Ormai alle prese con la nuova realtà, i bambini si erano resi conto di che cosa significasse esattamente cambiare casa. Un intero nuovo mondo li attendeva promettente di emozioni, esperienze, forse avventure. Quando era salito al piano superiore per la prima volta, Daniel si era messo a correre su e giù pieno di esuberanza, senza realmente sapere perché, e le sue domande non finivano mai. La sua vivacità non si lasciava scoraggiare dal fatto che la maggior parte di esse rimanessero senza risposta.

Jemima era più tranquilla. Avendo due anni di più, le ci era voluto meno tempo per rendersi conto che accettare il nuovo significava inevitabilmente abbandonare il vecchio, e per immaginare il dolore e l'incertezza che ciò comportava. Si abbandonava a esplosioni di entusiasmo e di curiosità, poi a lunghi silenzi mentre si aggirava per i luoghi familiari, rattristata perché ora apparivano nudi e già privi di cortine, di quadri o di mobili. Quando furono arrotolati i tappeti, si sentì come se fosse stato tolto il pavimento stesso, e trascorse parecchi minuti sull'orlo delle lacrime mentre Gracie la sgridava e la abbracciava, e le dava una serie di istruzioni su come mostrarsi utile, nessuna delle quali la bambina era in grado di eseguire.
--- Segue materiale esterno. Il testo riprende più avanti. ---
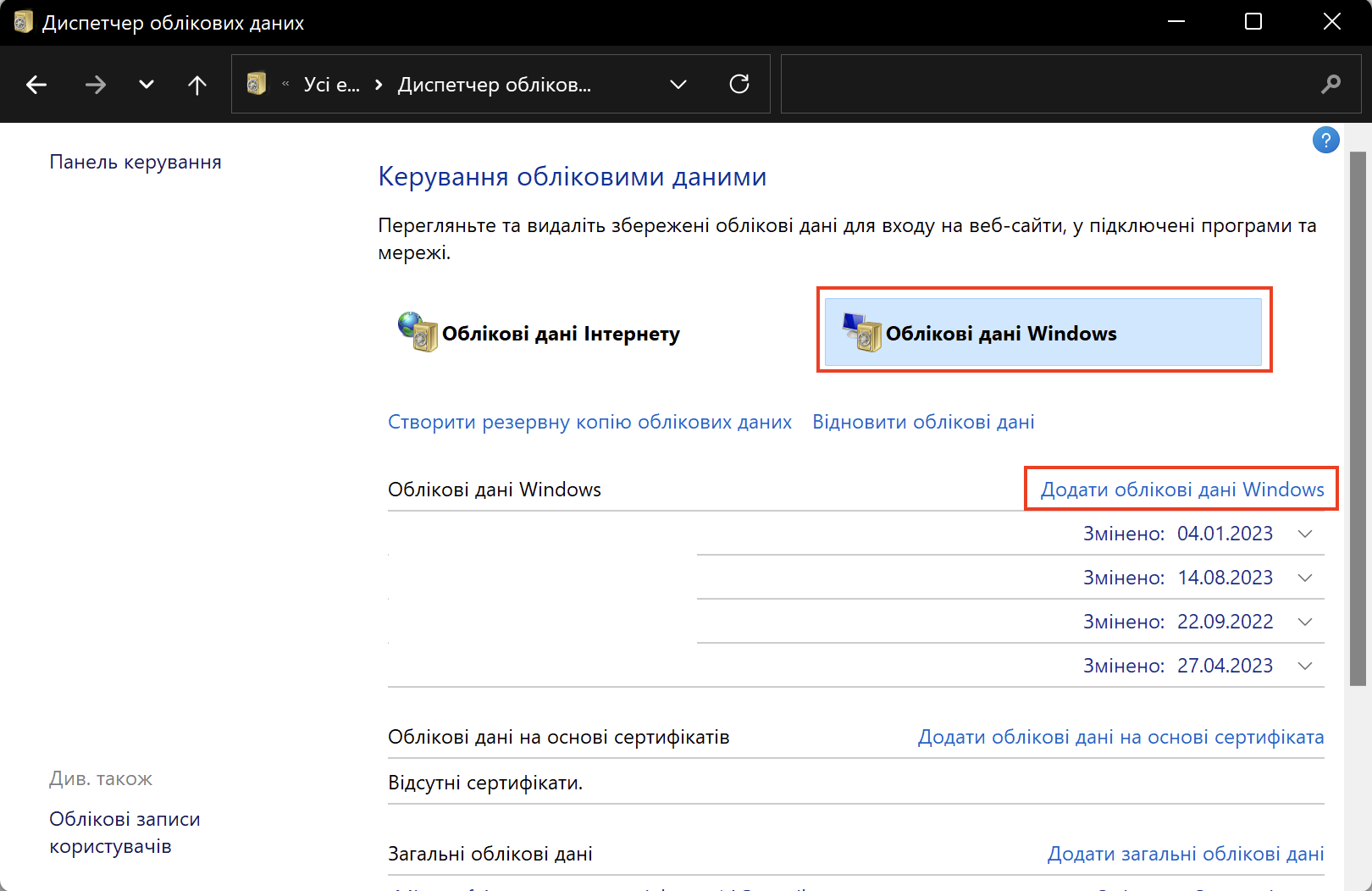Click the vertical scrollbar thumb
This screenshot has width=1372, height=891.
pyautogui.click(x=1358, y=418)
Comunque, alle dieci e mezzo, Gracie e i due bambini salirono con Pitt nella carrozza, tutti pigiati molto scomodamente. Non c'era modo di farvi stare anche Charlotte, a parte il fatto che loro dovevano andar via prima per aprire la casa ed essere pronti a ricevere i loro averi quando sarebbero arrivati. Charlotte, d'altra parte, dovette attendere fin quando l'ultimo oggetto fu imballato e si assicurò per ben tre volte che niente fosse stato lasciato indietro, dimenticato, o perduto, prima di chiudere la porta a scatto per l'ultima volta.
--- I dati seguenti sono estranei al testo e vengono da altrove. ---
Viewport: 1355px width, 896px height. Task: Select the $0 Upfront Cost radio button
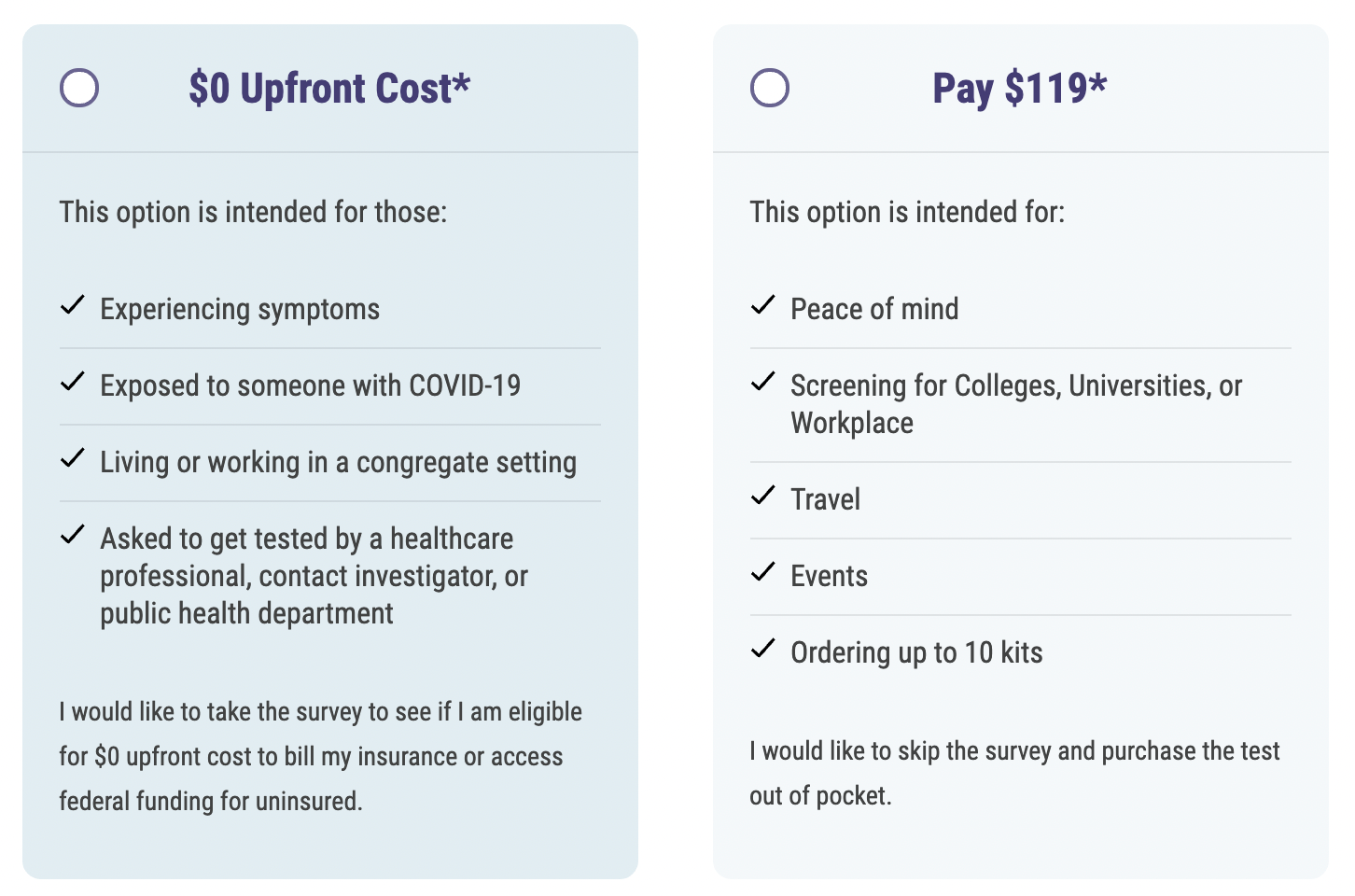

Quando tutto fu sistemato e lei ebbe dato agli operai del trasloco ancora una volta il nuovo indirizzo, prese tra le braccia i suoi due migliori cuscini ricamati a mano su seta, che erano troppo belli per fidarsi a consegnarli agli uomini e troppo grandi per metterli nelle casse. Li avvolse in un vecchio lenzuolo, chiuse ancora una volta la porta d'ingresso, ed esitò sul gradino, guardandosi intorno.

Poi riprese il controllo di sé e percorse il sentiero verso il cancello. Non c'era tempo per pensare né alla felicità di cui aveva goduto là dentro, né ai rimpianti. I ricordi non si possono lasciare alle spalle. Sono parte di noi, si portano nel cuore.

Varcò il cancello, lo chiuse e si diresse lungo il marciapiede verso la fermata dell'omnibus, reggendo i cuscini avvolti nel lenzuolo. Sembravano quasi fagotti del bucato e fu contenta che non passasse nessuno che conosceva.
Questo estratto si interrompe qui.